→ **Work required**
Locate each line in the entries below that contains the word "agent", treating case as significant, and copy those lines out.
═══ Data supplied
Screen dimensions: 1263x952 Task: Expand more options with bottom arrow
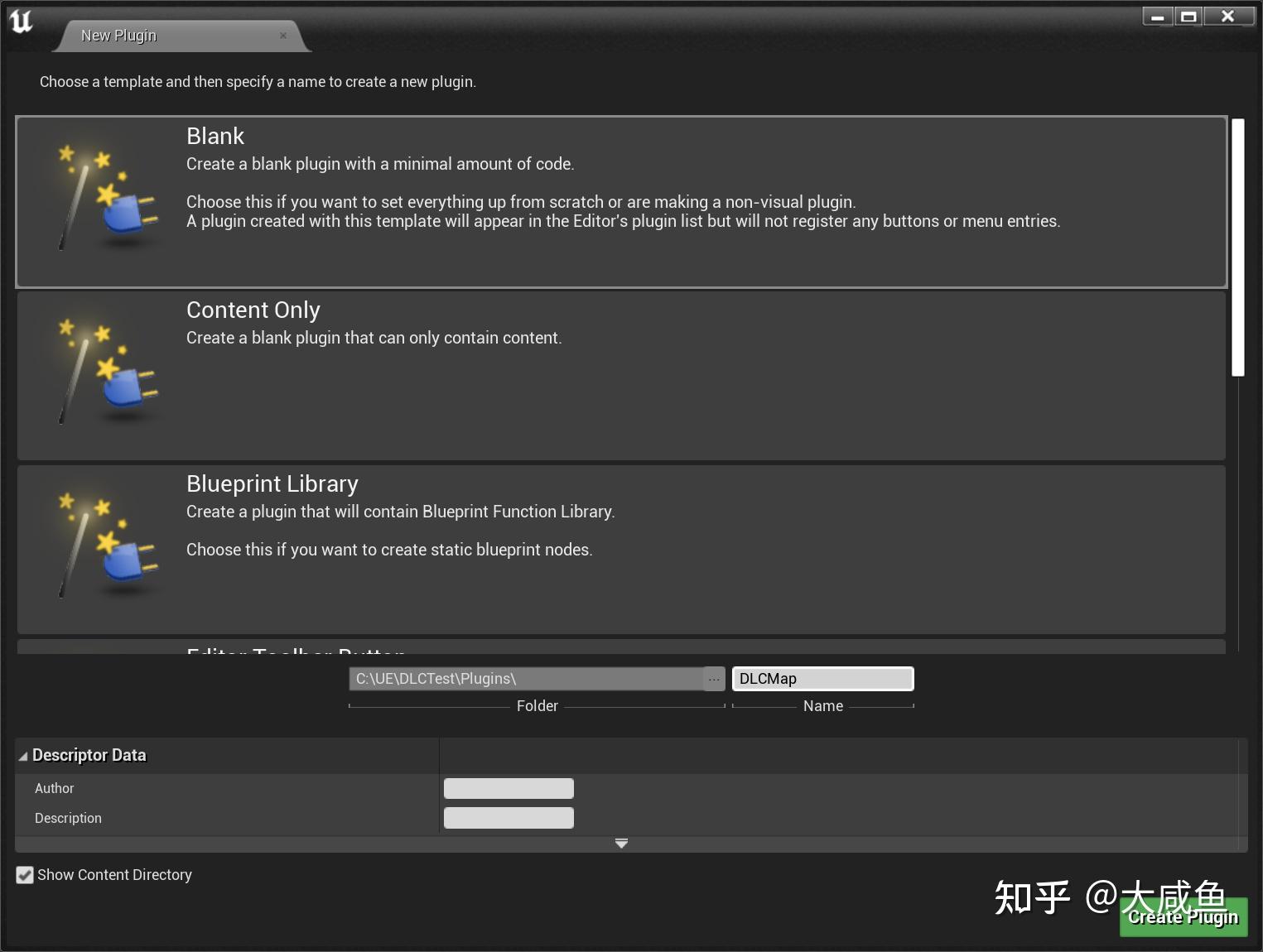[x=620, y=843]
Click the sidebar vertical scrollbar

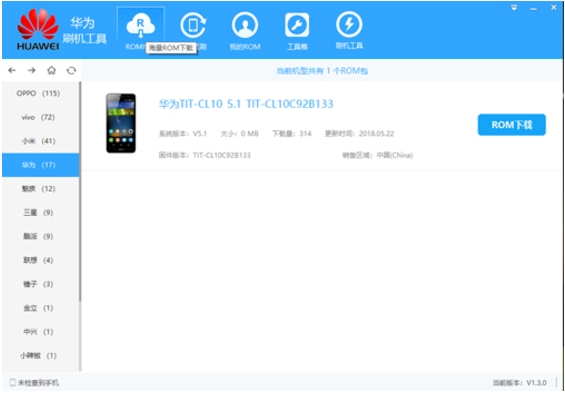click(80, 191)
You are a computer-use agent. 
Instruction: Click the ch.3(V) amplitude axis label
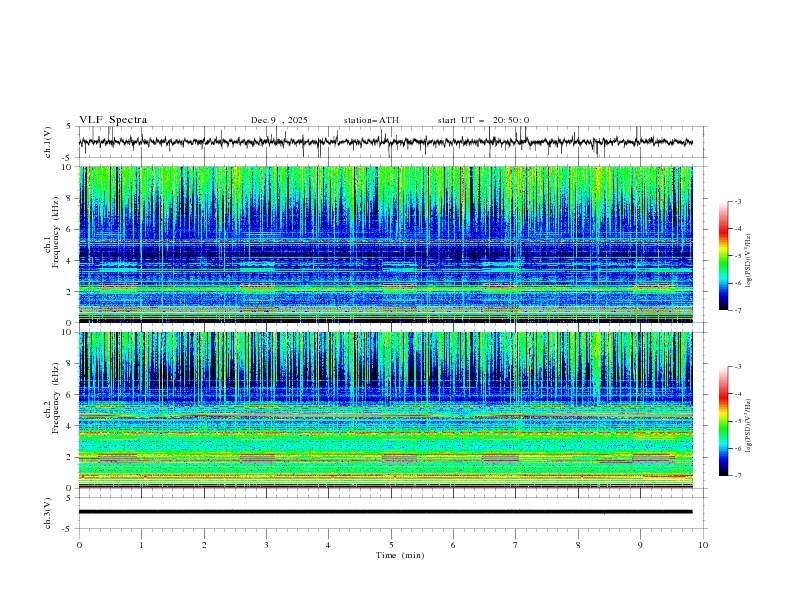[x=48, y=511]
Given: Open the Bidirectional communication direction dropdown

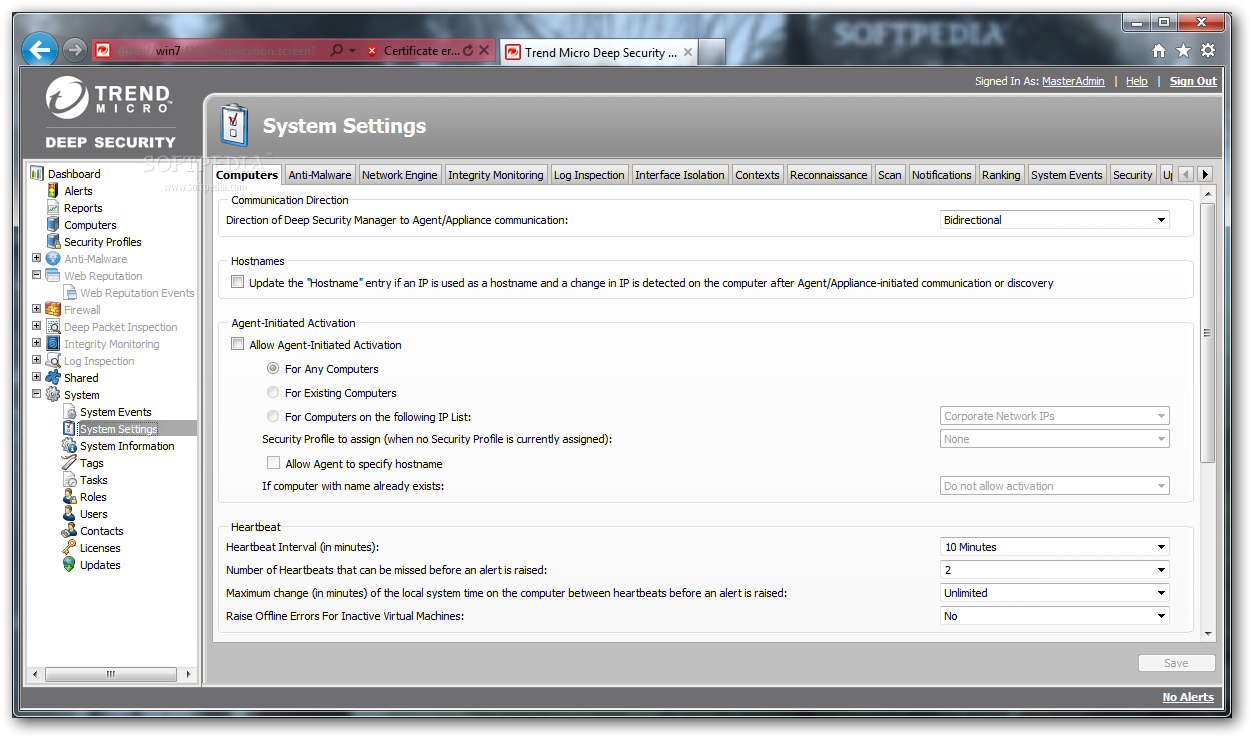Looking at the screenshot, I should 1055,220.
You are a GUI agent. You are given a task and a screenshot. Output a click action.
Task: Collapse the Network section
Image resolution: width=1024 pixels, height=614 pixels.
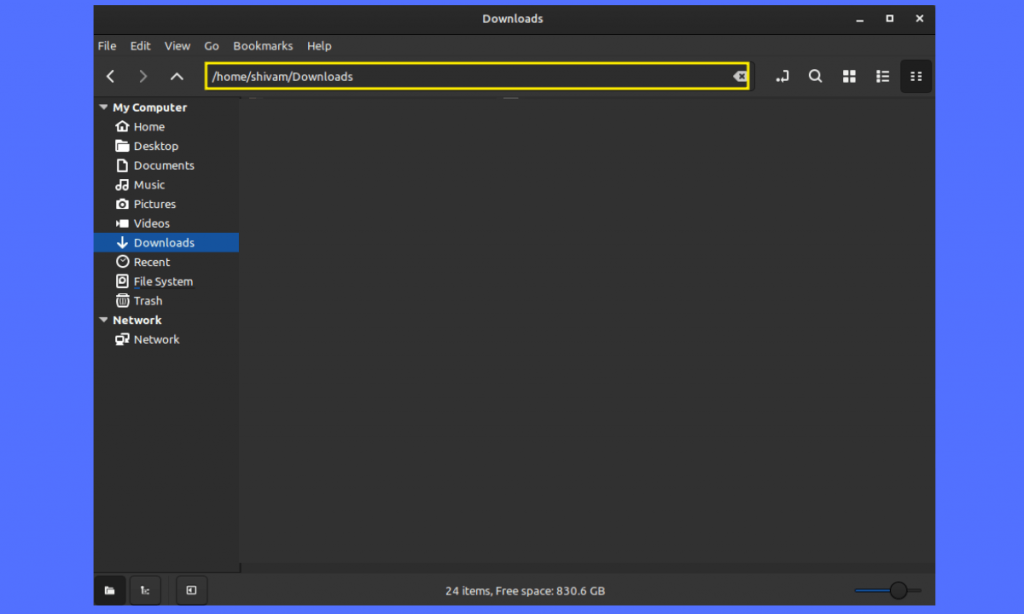(103, 321)
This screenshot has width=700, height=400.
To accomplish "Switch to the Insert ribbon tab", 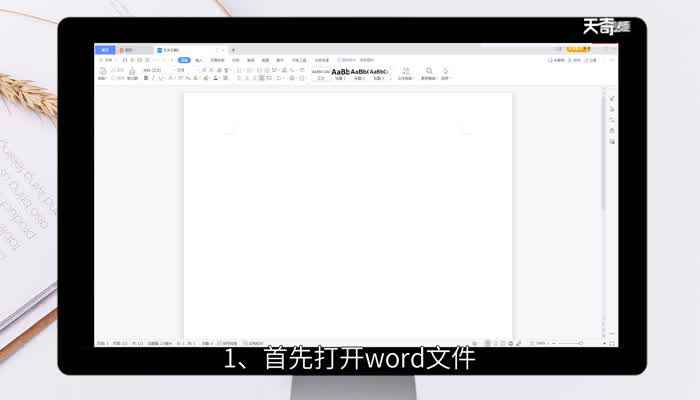I will 199,60.
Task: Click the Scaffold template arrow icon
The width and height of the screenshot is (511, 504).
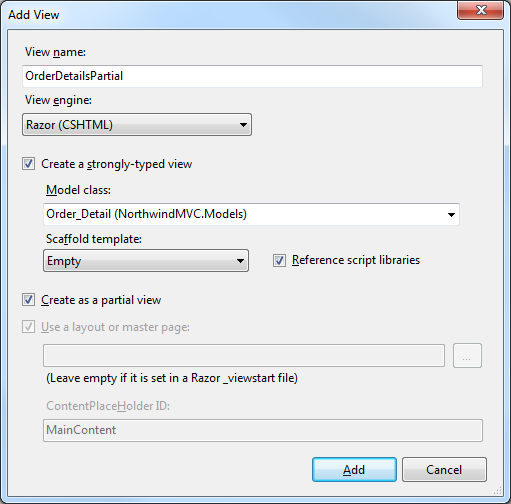Action: pyautogui.click(x=240, y=261)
══════
→ **Full response**
You are a computer-use agent. 
You are a GUI agent. You are given a task and a screenshot. Output a click action.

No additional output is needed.